Currie says that concrete floors are applicable in many instances. The surface can be prepped with a power-trowel finish and then sealed with a clear sealer. This reduces staining and firms out the concrete.
Ease of repair and maintenance are always considerations for any floor. We use environmentally friendly cleaning materials, Currie states. Our floors must be easy to clean, and that includes having easy-to-follow procedures for our cleaning staff.
Concrete and other seamless surfaces are also appropriate for industrial arts areas, according to both Paggoli and Currie. Epoxy or other surfaces provide seamless solutions, as does concrete.

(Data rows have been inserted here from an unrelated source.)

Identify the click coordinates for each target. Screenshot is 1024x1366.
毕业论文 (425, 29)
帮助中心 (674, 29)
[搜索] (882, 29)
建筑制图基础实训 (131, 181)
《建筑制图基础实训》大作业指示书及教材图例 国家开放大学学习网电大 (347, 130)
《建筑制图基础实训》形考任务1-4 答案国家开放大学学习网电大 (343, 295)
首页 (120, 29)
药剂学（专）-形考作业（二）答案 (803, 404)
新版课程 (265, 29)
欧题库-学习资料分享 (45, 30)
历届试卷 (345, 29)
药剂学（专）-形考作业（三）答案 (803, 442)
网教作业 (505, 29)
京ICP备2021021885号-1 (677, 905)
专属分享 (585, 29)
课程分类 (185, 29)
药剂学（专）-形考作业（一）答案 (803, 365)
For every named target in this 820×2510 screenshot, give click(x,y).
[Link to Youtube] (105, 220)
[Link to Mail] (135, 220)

Aesthetics can be addressed for concrete by painting the surface, ISU makes sure that the right type of paint is used, which is what Currie says occurs in some of ISU’s industrial and graphic arts rooms. Our students enhance the aesthetics of our concrete floors in some instances. It allows them to express their creativity and livens the floor.
Carol Fudge, marketing manager for nora® Rubber Flooring, a division of Freudenberg Building Systems, notes that environmental issues are also part of the flooring equation. Colleges and universities are addressing sustainability issues more and more, she says. Healthy indoor air quality is important, so many institutions don’t use flooring that off gases.
Fudge also says that maintenance is a key factor regarding whatever type of flooring is used, a point stressed by both Paggioli and Currie. Some institutions prefer to use floors that don’t have stripping or waxing requirements, she states. This reduces chemical use and also minimizes financial outlays for maintenance.
Again, the floor should be seamless so that minute particles don’t become embedded in cracks between materials. Individual tiles should be avoided, especially in areas where sterilization is important, as they can be hard to clean.